Exercise brief: Duplicate the stretch of the material below from the line containing "Screen dimensions: 800x410" through the line containing "coord(1378,206)", with both of those lines included.

Item coordinate data

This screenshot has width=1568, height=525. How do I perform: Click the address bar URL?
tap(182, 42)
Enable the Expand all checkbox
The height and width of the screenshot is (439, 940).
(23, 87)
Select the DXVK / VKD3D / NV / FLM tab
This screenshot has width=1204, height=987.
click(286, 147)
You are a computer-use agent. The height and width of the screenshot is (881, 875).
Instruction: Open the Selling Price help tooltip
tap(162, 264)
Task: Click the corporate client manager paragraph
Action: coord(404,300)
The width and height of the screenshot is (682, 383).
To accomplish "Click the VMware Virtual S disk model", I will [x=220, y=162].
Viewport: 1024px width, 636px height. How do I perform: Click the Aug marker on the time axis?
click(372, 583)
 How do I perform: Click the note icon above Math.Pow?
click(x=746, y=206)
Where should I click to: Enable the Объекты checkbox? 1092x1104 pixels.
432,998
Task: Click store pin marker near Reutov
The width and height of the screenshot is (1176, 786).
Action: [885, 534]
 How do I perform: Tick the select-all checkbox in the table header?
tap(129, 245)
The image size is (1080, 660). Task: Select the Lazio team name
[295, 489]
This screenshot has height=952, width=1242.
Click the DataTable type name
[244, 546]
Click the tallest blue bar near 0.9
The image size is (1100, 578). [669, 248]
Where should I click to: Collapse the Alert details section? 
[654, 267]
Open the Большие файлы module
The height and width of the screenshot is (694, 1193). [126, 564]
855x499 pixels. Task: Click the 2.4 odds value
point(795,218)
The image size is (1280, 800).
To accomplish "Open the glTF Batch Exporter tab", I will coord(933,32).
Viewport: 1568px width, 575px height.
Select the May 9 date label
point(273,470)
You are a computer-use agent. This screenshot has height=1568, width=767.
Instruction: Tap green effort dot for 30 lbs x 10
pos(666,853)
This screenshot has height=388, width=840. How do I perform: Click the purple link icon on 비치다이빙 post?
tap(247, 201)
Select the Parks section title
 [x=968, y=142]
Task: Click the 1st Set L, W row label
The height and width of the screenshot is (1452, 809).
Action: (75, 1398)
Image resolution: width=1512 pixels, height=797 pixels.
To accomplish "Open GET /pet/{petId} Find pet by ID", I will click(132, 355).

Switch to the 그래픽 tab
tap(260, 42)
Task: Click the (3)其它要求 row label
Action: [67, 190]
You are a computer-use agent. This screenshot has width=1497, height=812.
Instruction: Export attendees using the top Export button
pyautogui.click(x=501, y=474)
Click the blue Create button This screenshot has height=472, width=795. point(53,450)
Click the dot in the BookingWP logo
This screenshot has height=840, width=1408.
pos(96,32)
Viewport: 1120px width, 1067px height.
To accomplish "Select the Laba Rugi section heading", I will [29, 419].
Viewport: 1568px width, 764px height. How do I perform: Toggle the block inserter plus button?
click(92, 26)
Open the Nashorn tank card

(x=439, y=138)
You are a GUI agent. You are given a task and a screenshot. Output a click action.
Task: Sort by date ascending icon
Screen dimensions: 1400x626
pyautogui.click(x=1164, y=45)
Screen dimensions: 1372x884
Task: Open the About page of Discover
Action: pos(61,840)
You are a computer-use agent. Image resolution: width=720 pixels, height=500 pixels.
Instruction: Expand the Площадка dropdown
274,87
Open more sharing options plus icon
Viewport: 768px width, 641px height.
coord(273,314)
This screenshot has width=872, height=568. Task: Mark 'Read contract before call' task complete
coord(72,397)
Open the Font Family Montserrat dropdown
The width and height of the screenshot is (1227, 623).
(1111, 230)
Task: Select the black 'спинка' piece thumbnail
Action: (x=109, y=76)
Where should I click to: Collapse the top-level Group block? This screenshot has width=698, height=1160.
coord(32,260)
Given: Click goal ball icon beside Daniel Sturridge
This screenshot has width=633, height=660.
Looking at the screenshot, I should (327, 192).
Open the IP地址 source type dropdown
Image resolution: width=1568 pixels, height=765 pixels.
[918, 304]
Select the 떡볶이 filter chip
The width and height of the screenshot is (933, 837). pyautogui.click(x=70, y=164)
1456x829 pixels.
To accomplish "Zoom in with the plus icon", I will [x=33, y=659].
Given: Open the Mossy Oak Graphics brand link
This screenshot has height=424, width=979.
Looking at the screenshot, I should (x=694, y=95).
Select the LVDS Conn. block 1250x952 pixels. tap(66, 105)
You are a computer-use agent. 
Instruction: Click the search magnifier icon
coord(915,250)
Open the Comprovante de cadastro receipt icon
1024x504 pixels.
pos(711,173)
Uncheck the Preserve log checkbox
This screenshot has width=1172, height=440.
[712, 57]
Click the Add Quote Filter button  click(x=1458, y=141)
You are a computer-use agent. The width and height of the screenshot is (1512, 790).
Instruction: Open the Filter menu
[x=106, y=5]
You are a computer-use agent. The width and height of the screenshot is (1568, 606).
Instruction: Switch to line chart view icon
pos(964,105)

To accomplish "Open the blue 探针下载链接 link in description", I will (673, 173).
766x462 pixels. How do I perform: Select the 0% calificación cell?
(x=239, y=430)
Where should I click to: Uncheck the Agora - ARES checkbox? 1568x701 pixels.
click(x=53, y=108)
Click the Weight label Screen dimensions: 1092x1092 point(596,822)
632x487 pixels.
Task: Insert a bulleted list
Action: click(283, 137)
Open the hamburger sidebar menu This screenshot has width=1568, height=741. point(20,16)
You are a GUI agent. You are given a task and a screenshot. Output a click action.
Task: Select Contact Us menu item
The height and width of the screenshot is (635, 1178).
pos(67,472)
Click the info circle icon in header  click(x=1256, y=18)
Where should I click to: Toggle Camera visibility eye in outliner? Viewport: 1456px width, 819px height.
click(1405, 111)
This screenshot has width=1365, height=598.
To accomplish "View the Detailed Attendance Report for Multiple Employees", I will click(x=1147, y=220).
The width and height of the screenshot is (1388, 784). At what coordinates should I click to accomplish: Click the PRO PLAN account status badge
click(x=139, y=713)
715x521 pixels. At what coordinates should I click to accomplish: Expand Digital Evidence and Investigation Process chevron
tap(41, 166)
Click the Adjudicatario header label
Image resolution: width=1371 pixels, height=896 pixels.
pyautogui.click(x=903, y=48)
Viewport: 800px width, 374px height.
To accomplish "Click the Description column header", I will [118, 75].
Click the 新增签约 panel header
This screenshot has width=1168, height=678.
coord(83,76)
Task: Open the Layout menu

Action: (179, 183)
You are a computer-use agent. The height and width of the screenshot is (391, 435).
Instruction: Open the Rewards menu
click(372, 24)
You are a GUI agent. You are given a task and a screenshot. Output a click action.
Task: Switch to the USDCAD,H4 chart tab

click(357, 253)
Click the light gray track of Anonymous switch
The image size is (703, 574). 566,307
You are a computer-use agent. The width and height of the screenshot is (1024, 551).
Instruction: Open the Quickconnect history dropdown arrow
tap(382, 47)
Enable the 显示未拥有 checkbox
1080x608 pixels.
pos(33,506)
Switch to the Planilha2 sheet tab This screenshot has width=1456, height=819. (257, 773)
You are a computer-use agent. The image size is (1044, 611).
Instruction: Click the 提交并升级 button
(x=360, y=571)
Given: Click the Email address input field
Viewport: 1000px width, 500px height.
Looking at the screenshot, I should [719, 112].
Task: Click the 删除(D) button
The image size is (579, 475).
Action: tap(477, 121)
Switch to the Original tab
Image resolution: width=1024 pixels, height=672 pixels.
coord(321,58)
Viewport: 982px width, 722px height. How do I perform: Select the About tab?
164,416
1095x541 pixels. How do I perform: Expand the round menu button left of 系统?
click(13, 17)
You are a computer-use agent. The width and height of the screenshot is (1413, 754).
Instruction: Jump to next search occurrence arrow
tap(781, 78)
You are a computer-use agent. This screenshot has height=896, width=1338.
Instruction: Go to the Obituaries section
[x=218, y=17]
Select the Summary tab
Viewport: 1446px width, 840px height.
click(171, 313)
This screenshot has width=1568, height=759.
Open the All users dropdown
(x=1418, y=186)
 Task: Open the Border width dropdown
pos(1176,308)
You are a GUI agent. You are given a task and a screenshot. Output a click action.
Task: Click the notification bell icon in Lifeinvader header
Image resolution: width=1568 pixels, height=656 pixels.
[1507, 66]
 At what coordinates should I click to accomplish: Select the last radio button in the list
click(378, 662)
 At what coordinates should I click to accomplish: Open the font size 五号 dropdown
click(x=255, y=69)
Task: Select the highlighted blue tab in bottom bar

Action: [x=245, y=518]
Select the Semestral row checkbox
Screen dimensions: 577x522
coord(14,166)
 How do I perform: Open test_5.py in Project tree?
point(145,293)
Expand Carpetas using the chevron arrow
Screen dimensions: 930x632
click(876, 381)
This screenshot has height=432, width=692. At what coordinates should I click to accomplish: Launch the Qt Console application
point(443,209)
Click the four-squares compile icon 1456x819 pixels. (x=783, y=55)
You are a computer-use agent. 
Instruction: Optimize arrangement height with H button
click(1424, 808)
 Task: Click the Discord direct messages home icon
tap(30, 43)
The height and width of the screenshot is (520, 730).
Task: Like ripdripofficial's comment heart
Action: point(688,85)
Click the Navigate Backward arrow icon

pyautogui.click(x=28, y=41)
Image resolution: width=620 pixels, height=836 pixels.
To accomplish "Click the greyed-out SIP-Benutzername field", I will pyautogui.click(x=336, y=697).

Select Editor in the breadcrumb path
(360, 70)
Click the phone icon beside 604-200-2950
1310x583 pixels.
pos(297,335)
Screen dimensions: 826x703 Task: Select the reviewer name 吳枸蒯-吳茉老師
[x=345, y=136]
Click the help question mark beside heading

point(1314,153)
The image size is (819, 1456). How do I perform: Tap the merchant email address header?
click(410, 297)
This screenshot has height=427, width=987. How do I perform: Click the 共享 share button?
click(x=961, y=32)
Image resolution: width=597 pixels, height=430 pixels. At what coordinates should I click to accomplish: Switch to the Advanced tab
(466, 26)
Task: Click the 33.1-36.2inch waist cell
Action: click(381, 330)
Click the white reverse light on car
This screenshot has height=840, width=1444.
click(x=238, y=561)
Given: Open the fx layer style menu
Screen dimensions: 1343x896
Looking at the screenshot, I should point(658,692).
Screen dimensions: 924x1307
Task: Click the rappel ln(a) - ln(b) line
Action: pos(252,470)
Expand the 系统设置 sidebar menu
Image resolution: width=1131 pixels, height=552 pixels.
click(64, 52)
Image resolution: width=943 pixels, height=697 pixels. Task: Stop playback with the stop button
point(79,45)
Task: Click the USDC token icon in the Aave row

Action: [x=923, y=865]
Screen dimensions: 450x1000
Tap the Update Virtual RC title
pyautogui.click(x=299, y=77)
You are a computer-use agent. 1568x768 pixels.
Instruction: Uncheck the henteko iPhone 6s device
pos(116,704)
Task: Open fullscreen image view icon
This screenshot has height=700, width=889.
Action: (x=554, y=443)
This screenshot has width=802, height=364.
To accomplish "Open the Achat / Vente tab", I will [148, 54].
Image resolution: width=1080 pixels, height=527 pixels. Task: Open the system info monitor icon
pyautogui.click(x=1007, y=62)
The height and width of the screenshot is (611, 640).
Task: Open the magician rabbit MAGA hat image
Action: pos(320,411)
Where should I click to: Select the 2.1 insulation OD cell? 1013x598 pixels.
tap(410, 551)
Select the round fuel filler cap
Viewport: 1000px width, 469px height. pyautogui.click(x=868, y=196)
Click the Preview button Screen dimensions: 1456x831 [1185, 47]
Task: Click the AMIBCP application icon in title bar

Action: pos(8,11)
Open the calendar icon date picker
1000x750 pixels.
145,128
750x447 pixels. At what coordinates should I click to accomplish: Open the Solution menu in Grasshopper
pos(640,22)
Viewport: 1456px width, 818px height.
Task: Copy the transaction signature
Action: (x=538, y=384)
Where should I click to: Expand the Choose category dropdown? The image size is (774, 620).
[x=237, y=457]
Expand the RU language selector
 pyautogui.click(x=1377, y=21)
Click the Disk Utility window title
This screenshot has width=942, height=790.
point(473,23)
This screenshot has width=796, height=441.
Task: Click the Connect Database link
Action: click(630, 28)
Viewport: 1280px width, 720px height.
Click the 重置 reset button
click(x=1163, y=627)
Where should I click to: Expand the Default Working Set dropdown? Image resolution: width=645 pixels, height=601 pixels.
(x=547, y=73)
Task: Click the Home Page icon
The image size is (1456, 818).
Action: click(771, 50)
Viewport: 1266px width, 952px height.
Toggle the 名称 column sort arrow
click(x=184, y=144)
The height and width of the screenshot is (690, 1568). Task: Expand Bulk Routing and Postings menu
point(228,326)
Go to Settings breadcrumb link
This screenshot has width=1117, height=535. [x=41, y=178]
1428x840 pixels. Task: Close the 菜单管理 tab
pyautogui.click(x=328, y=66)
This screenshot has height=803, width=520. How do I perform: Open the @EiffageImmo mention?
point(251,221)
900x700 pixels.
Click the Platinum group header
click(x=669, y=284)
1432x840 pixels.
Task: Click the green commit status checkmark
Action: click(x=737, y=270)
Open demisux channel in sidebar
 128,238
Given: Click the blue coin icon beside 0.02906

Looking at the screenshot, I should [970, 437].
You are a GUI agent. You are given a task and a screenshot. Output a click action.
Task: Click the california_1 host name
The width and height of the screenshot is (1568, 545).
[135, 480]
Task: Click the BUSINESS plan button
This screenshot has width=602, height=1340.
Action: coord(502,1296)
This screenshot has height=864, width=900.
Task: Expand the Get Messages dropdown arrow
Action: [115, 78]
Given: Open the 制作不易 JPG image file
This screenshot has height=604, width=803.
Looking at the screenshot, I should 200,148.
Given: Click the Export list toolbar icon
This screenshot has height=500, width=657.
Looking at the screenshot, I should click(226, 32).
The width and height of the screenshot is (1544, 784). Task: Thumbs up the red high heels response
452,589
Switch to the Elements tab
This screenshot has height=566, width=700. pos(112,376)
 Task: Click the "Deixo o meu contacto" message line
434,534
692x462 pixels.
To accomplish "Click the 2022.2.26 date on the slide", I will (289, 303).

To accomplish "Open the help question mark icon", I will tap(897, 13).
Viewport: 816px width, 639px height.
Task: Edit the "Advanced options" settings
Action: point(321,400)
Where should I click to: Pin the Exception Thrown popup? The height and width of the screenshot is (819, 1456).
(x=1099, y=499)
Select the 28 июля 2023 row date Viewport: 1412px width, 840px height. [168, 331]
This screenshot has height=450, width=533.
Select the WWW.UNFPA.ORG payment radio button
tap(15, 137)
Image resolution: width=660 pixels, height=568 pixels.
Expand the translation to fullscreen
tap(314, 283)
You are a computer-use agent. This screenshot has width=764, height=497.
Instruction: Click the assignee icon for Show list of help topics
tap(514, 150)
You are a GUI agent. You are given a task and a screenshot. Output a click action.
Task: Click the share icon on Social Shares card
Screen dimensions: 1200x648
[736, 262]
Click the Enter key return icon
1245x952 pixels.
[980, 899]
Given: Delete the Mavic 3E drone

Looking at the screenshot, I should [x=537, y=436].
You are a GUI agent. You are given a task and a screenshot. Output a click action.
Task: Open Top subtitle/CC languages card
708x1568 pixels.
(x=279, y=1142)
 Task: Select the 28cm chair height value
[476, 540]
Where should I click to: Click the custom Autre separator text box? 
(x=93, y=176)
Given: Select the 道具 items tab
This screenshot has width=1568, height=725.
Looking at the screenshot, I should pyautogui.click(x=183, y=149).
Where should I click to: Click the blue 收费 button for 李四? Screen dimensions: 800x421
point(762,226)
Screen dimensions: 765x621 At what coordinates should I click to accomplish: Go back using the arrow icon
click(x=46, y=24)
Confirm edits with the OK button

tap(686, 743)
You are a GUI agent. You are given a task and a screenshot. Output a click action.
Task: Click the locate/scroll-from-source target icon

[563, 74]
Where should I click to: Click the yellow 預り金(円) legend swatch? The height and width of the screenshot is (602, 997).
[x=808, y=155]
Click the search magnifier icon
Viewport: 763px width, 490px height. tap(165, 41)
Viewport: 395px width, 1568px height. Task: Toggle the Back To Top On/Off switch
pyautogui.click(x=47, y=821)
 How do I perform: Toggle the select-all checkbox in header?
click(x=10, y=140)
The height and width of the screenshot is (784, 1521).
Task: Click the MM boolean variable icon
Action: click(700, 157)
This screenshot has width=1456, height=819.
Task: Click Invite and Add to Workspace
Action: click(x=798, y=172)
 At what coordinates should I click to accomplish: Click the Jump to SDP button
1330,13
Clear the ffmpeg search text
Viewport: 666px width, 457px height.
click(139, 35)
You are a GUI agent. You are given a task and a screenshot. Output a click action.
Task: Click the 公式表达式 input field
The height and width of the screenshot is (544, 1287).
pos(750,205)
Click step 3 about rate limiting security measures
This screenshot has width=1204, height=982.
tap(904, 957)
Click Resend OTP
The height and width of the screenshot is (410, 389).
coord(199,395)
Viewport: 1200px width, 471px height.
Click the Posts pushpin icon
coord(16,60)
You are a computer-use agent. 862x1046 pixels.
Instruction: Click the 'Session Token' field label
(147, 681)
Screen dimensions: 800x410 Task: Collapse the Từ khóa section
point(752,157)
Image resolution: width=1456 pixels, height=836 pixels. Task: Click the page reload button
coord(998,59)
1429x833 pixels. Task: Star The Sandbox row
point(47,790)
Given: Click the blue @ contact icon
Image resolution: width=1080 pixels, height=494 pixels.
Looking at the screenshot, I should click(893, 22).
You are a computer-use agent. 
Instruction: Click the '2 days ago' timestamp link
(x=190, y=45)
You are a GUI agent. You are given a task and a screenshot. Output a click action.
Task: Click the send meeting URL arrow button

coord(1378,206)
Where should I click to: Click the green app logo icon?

Exercise solution:
Screen dimensions: 800x410 Task: Collapse the Từ khóa section
point(752,157)
Image resolution: width=1456 pixels, height=836 pixels. Task: Click the page reload button
coord(998,59)
1429x833 pixels. Task: Star The Sandbox row
point(47,790)
Given: Click the blue @ contact icon
Image resolution: width=1080 pixels, height=494 pixels.
Looking at the screenshot, I should click(893, 22).
You are a computer-use agent. 
Instruction: Click the '2 days ago' timestamp link
(x=190, y=45)
You are a GUI agent. You are given a task and a screenshot. Output a click action.
Task: Click the send meeting URL arrow button

coord(1378,206)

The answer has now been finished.